Zuma has an estimated 20 children by six different women. His eldest wife, Sizakele Khumao, has renounced her “first lady” status in favor of his new 33-year-old wife.

A former wife, Nkosazana Dlamini-Zuma, is South Africa’s foreign minister and a potential political rival. Another wife killed herself in 2000.

Despite Zuma’s removal as deputy president of South Africa after fraud charges two years ago, and subsequent corruption and rape charges, the ANC announced this week that the party will support his candidacy for the national presidency.

During his rape trial, Zuma took a “short skirt” excuse, claiming it was his duty as a Zulu warrior to have sex with a woman if she wore a short kanga (an African wrap), and that he could not leave her “unfulfilled.”

Zuma told the court that he knew the woman was “clearly aroused” by the fact that her kanga was “quite short”—meaning knee-length.

“In the Zulu culture, you cannot just leave a woman if she is ready,” he explained.

According to his defense team, Zulu men have sexual primacy over women. Therefore, he could not be guilty.

“To deny her sex, that would have been tantamount to rape,” Zuma claimed.

The accusing woman, who was 31 and HIV-positive at the time of the incident, is the daughter of one of Zuma’s now-dead liberation-war comrades.

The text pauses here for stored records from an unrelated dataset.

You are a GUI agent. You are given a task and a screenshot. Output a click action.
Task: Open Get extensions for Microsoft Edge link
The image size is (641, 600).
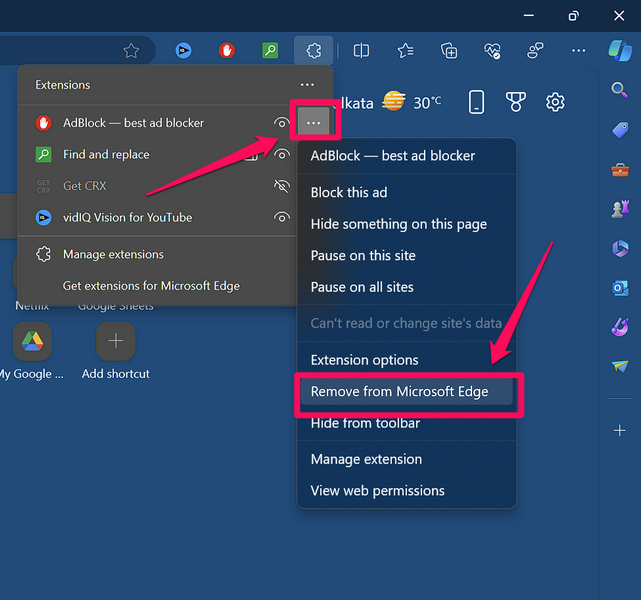(151, 285)
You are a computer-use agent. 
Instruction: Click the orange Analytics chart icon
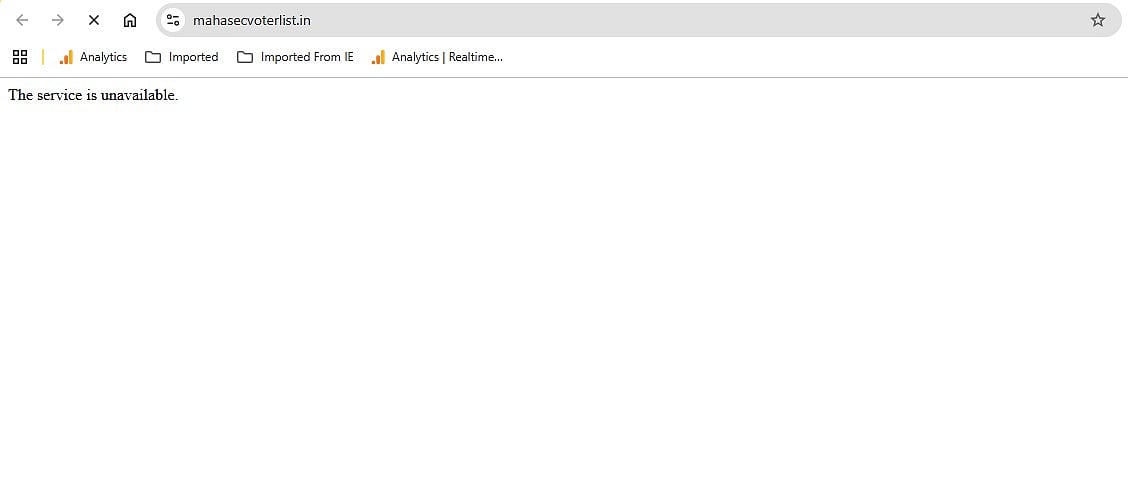[66, 57]
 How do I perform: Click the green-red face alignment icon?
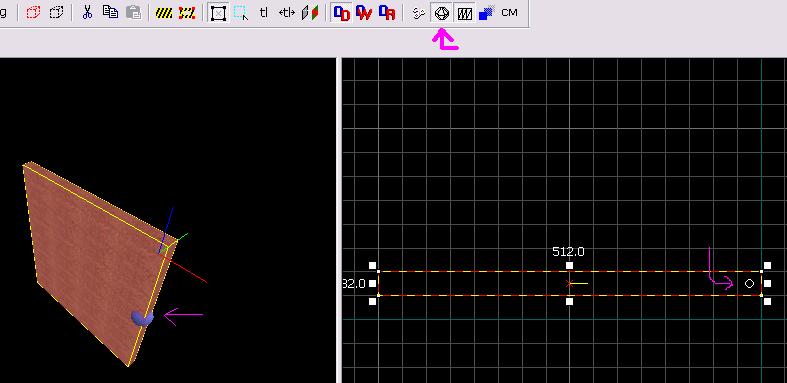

She alleged that when she went for advice in late 2005 to the home of the man she had known since childhood and had always called “uncle,” Zuma forced his 250-pound frame upon her.

During the subsequent trial, thousands of Zuma’s supporters congregated outside the courthouse, chanting “kill the bitch” and pelting the accuser with rocks as she arrived each morning. She was given police protection due to death threats.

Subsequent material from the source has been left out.